The article The Boundary of the Eulerian Number Triangle by Alexander Gnedin and Grigori Olshanski, presents the following asymptotic relation (Remark 12):
$$\lim_{n\rightarrow\infty} A(n,k)\sim (k+1)^n\qquad \text{for fixed $k=0,1,\ldots$}$$
According to them:
The relation can be readily checked directly. For instance, it follows from formula $$A(n,k)=\sum_{j=0}^k(-1)^j\binom{n+1}{j}(k+1-j)^n$$
I'm not an expert on asymptotic theory so I don't know if this is straightforward or not. Should I really compute the ratio $$\frac{A(n,k)}{(k+1)^n}=\frac{\sum_{j=0}^k(-1)^j\binom{n+1}{j}(k+1-j)^n}{(k+1)^n}$$ and manually prove that it converges to $1$? Or are there techniques to approach these kind of problems?
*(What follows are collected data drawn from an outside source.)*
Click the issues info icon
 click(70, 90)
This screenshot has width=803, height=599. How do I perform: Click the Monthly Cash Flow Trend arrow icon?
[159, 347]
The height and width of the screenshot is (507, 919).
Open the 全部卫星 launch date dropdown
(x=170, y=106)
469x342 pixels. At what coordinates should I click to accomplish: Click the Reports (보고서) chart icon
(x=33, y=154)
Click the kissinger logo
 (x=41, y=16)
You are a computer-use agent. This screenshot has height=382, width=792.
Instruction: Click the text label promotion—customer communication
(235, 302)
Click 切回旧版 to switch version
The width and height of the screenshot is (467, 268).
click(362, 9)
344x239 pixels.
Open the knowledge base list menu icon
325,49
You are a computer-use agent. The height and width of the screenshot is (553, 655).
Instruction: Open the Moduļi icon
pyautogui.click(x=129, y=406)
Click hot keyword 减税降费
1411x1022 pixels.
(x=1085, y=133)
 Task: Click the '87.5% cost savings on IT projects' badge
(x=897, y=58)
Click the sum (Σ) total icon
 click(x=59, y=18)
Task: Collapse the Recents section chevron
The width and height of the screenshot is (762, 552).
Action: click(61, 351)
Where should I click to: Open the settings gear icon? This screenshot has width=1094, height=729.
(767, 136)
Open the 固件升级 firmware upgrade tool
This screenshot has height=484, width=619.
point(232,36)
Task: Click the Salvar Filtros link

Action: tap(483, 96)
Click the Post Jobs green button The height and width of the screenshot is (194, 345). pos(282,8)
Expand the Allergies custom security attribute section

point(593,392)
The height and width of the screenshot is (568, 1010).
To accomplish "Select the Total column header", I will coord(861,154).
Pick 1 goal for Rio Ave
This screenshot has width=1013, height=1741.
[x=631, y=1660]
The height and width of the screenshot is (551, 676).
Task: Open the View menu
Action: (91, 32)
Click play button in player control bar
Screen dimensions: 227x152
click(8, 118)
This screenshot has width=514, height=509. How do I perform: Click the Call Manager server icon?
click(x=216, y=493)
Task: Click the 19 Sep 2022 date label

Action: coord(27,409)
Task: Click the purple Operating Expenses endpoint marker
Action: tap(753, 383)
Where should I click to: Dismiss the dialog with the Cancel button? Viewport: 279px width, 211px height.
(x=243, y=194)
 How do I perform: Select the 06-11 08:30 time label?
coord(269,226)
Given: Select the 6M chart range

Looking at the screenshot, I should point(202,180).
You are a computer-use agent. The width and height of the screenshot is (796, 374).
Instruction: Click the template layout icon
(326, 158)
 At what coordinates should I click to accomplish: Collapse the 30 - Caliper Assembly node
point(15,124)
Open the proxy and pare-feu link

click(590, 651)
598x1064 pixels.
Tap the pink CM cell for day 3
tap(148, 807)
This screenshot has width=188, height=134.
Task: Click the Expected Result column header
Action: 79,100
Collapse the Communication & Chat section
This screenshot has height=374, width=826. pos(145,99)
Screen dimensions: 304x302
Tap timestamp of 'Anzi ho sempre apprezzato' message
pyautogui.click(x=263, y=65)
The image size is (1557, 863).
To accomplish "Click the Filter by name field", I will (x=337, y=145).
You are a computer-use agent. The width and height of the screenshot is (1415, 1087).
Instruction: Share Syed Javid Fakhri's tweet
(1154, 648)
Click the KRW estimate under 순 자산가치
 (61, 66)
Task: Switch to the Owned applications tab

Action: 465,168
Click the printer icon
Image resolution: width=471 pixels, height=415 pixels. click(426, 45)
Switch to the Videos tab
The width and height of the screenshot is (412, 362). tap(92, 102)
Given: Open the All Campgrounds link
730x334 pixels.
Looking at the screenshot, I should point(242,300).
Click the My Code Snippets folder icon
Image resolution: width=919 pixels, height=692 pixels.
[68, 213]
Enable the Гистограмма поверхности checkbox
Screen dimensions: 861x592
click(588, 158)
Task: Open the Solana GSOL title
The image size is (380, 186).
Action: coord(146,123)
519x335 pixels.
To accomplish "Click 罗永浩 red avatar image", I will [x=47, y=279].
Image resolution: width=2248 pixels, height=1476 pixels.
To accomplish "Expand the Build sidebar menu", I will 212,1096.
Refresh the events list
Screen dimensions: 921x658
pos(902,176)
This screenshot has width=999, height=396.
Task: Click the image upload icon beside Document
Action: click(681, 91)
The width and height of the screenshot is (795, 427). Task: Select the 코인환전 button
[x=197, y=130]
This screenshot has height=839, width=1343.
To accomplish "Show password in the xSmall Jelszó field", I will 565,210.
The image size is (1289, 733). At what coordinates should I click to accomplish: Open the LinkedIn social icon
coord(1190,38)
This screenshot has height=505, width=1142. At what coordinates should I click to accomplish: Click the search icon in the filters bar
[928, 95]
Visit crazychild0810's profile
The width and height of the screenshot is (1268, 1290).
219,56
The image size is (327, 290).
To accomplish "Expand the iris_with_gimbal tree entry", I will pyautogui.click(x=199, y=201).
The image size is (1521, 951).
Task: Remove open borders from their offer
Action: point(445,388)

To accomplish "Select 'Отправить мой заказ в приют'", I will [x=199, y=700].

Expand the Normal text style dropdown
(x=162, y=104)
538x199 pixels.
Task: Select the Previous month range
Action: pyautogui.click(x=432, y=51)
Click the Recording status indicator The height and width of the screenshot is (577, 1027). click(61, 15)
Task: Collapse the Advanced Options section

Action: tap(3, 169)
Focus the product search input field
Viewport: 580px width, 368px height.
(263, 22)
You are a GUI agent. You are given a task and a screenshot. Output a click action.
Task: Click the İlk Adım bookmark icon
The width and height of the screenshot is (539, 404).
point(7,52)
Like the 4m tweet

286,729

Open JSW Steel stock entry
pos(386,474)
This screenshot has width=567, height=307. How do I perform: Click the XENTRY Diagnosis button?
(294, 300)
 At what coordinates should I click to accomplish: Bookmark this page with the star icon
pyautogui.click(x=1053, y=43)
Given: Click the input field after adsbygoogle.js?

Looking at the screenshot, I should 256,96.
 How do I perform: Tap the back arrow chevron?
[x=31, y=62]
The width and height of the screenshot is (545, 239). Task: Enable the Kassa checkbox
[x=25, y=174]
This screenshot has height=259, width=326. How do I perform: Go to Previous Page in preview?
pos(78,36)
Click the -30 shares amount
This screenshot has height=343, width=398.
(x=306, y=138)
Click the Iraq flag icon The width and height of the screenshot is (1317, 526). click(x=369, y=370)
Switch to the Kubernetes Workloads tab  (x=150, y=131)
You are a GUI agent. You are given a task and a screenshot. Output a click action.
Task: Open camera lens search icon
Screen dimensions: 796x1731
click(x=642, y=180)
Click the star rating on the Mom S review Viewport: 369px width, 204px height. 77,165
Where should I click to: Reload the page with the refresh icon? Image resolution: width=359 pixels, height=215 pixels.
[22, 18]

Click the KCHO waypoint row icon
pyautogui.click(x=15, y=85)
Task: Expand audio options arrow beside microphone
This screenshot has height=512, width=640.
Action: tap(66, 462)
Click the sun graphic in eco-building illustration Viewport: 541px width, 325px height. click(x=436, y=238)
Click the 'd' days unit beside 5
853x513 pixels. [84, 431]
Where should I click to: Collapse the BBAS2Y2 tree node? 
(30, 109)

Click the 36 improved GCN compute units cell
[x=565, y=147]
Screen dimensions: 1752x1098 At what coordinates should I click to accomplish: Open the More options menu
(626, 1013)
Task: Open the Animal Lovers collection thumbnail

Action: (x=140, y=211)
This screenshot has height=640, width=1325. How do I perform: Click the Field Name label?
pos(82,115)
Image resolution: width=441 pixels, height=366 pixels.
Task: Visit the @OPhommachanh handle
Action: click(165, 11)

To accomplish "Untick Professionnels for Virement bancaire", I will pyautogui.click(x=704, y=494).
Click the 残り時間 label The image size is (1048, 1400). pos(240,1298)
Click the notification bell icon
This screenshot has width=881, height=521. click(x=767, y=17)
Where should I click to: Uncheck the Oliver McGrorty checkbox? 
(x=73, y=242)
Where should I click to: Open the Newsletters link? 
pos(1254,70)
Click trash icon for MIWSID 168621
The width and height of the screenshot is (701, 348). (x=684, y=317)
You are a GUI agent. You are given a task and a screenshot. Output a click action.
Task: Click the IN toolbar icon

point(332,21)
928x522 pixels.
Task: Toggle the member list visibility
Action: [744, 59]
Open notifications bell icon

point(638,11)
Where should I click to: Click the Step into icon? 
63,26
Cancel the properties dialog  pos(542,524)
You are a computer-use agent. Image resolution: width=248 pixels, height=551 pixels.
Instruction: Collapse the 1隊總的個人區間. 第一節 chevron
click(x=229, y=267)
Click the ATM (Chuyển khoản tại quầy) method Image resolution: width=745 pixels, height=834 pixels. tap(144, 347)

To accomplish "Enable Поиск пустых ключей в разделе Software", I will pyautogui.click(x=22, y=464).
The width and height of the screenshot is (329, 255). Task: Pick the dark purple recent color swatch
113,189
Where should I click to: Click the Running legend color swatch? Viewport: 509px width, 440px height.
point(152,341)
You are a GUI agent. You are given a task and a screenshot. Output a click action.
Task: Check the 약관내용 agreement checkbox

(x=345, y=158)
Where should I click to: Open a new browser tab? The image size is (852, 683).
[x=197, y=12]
I see some properties regarding products, quotients and powers... but the Eulerian Number formula is a sum, and sum does not behave well with asymptotics
The result follows from $$\lim_{n\to \infty}\binom {n+1}{j}\frac {(k+1-j)^n}{(k+1)^n}=\delta_{0j}.$$
Note that$$\binom {n+1}{j}\le \frac {(n+1)^j}{j!},$$ and $$\lim_{n\to\infty} (n+1)^j a^n=0$$ for $|a|<1$ and any fixed $j$.